Task to carry out
Hand back, word for word, the lines from the one containing "Click the Champions" to the end of the records, both included, and leave out pictures.

Data to use
BEGIN

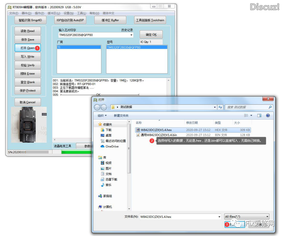Select the 下载 Downloads folder in favorites

pyautogui.click(x=108, y=130)
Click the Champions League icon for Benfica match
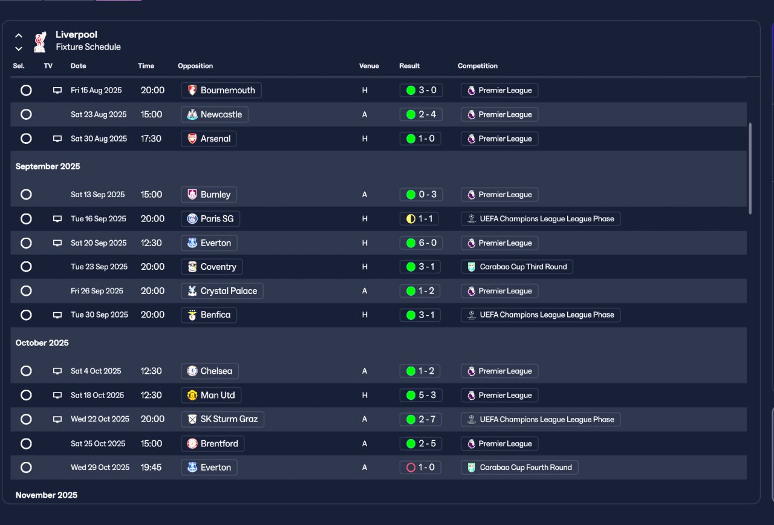Viewport: 774px width, 525px height. [472, 315]
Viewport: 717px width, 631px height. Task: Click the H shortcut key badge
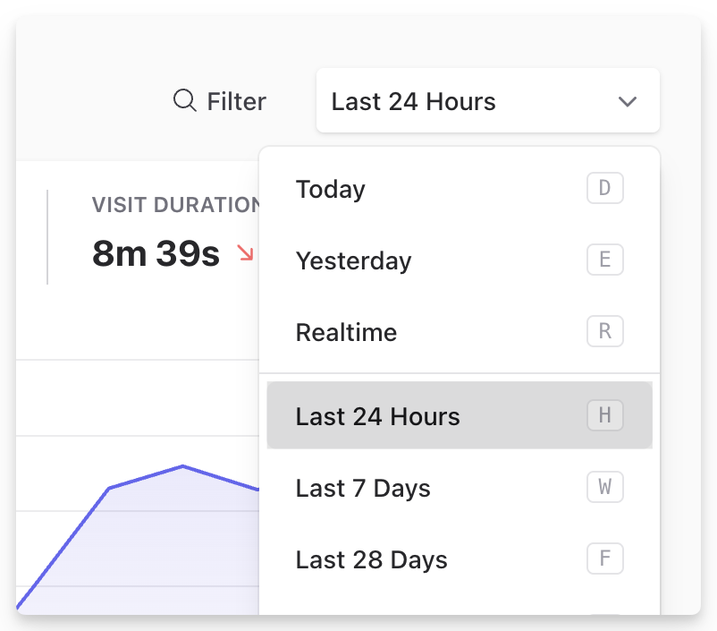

END

Response to the exercise
Click the Champions League icon for Benfica match
Viewport: 774px width, 525px height. [472, 315]
Viewport: 717px width, 631px height. Task: Click the H shortcut key badge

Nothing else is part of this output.